• Short problem A: Extract every line of the records below that contains the word "gear".

-- begin Text provided --

Another problem for which we will probably need an eventual fix or
workaround. If bytecode can contain a JMP-like instruction it should
be possible to have the compiler split long generated methods and
chain the pieces together without much loss of runtime efficiency,
particularly if it does so at "natural" places -- existing conditional
branches, particularly, and (loop ...) borders -- (defn foo (if x
(lotta-code-1) (lotta-code-2))) for example can be trivially converted
to (defn foo (if x (lotta-code-1) (jmp bar))) (defn bar
(lotta-code-2)) -- though if you had such a jump instruction I'd have
thought implementing real TCO would have been fairly easy, and
apparently it was not.

Failing such a jmp capability you'd have to just use (bar) in that
last example and suffer an additional method call overhead at the
break-point. Again, the obvious way to do it would be to recognize
common branching construct forms such as (if ...) and (cond ...) that
are larger than the threshold but have individual branches that are
not and turn some or all of the branches into their own under-the-hood
methods and calls to those methods.

> We used to generate such big methods in ABCL because
> at one point we tried to spell out in the bytecode all the class names
> corresponding to functions in a compiled file, in order to avoid
> reflection when loading the compiled functions. For files with many
> functions (> 1000 iirc) the generated code became too big. It turned
> out that this optimization had a negligible impact on performance, so
> we reverted it.

I wonder if Clojure is using a similar optimization and would benefit
from its reversion.

Ken Wesson

unread,
Jul 6, 2011, 3:18:54 AM7/6/11
to clo...@googlegroups.com
On Wed, Jul 6, 2011 at 1:16 AM, Peter T <ptaou...@gmail.com> wrote:
>> > > Does the file you are evaluating have more than 65535 characters?
>
> Nope. It's about 1400 LOC and not syntactically unique (no unusually
> long constants, etc.). It's also not the longest ns in the project:
> the longest is around 2000 LOC and is still evaluating fine. If I had
> to try find something unusual about the ns, I'd say that it
> probably :requires more namespaces than others (22).

Well, this is odd!

> 1. I'm more or less satisfied: if I know I can always work around the
> problem by using shorter namespaces, I'm happy.

It creates a tension, though:

1. In another recent thread people have been arguing for relatively
large namespaces.

-- end Text provided --
-- begin Exercise materials --

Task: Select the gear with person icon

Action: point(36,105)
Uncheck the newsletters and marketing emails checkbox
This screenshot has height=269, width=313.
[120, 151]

-- end Exercise materials --

• Short problem B: Transcribe the passage of the mailing-list text above, starting with "I wonder if" and going on through "than 65535 characters?".

• Exercise response A:
Task: Select the gear with person icon

• Exercise response B:
I wonder if Clojure is using a similar optimization and would benefit
from its reversion.

Ken Wesson

unread,
Jul 6, 2011, 3:18:54 AM7/6/11
to clo...@googlegroups.com
On Wed, Jul 6, 2011 at 1:16 AM, Peter T <ptaou...@gmail.com> wrote:
>> > > Does the file you are evaluating have more than 65535 characters?